- Można tylko spekulować, jakie były motywy takiego, a nie innego głosowania Høyre. Mam nadzieję, że nie wynika to stąd, że Høyre chce użyć tej sprawy w ogólnokrajowej kampanii wyborczej - powiedziała Libe Rieber-Mohn z Partii Robotniczej (Ap).
Eirik Lae Solberg z Høyre stwierdził, że pospieszny sposób przedstawienia projektu i poddania go pod głosowanie wskazuje raczej na to, że Ap liczyło na jego odrzucenie. Dodał też, że egzekwowanie zakazu żebrania w określonej strefie byłoby trudne, a ponadto strefy nie mogłyby zaistnieć już tego lata, gdyż runda konsultacji społecznych nie zakończyłaby się przez sierpniem/wrześniem.
Jego partyjny kolega oraz przewodniczący rady miasta Oslo, Stian Berger Røsland dodał:
- Nie było jasne, jaki jest zasięg i pełna treść tej propozycji. Ponadto jej wprowadzenie stawiałoby niemożliwe do spełnienia zadanie przed policją, która natychmiast zaczęłaby być oskarżana o dyskryminację i podejmowanie arbitralnych decyzji.
Libe Rieber-Mohn uznała, że argumenty Høyre są kiepskie:
- Zakaz żebrania w określonej strefie powinien być tak samo możliwy do wyegzekwowania, jak uchwalony przez nas przed miesiącem zakaz nocowania pod gołym niebem w miejscach publicznych.
(Który to zakaz spotkał się gwałtownymi protestami Romów w Oslo).
Røsland uważa jednak, że istnieje istotna różnica pomiędzy tymi dwiema propozycjami.
- Tamta uchwała jest całkowicie jasna: Określa, gdzie nie wolno nocować. Natomiast ta [o strefach wolnych od żebrania] wymaga uzasadnienia względami porządku publicznego, co nigdy nie jest dla wszystkich jednoznaczne i klarowne. Na pewno natychmiast posypałby się grad zażaleń na stosowanie tego przepisu.
Røsland odrzuca też zarzut, jakoby Høyre chciało wykorzystać projekt w swojej kampanii wyborczej do Stortingu:
- Chodzi nam tylko o to, by nie tworzyć trudnej sytuacji dla swojego miasta.

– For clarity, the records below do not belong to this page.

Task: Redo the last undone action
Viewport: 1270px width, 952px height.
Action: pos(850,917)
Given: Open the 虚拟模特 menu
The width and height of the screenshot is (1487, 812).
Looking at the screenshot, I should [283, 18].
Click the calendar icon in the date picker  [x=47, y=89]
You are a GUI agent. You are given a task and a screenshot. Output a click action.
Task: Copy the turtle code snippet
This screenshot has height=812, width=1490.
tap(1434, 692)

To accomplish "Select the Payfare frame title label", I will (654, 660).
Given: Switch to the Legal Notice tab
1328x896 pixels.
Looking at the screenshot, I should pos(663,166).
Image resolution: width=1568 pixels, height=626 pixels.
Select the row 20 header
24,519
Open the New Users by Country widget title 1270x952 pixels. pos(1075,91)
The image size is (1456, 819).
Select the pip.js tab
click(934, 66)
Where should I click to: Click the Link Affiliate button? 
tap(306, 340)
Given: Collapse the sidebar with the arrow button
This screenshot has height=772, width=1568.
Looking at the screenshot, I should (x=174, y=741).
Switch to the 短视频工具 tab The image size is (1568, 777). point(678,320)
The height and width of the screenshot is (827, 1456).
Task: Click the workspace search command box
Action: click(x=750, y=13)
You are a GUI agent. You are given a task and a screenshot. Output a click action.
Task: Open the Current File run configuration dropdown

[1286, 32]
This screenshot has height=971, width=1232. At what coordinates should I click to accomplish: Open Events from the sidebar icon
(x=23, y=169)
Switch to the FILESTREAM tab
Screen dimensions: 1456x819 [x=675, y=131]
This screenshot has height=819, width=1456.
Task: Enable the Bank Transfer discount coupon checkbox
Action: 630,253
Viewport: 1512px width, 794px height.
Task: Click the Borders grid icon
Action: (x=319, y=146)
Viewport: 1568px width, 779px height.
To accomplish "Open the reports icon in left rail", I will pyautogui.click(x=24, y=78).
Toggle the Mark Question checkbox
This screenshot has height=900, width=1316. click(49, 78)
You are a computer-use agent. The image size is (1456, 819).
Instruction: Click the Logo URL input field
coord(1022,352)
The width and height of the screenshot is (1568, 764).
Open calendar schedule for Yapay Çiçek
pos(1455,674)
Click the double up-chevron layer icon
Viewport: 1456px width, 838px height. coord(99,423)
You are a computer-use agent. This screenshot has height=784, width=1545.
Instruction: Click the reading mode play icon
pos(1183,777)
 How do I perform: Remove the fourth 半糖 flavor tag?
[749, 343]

Jeśli chodzi o sam przebieg głosowania w radzie miasta to - jak już wspomnieliśmy - Partia Robotnicza (Ap) była za, a Høyre przeciw. Partie SV, Venstre, Zieloni (De Grønne), KrF i Czerwoni (Rødt) nie życzyły sobie jakichkolwiek regulacji tego typu [tj. wprowadzania straf wolnych od żebrania] i dlatego głosowały przeciwko projektowi. Natomiast Partia Postępu (Frp) głosowała za swoją własną propozycją, polegającą na całkowitym zakazie żebractwa w całym Oslo, za wyjątkiem okalających stolicę terenów leśnych (administracyjnie znajdujących się w granicach miasta).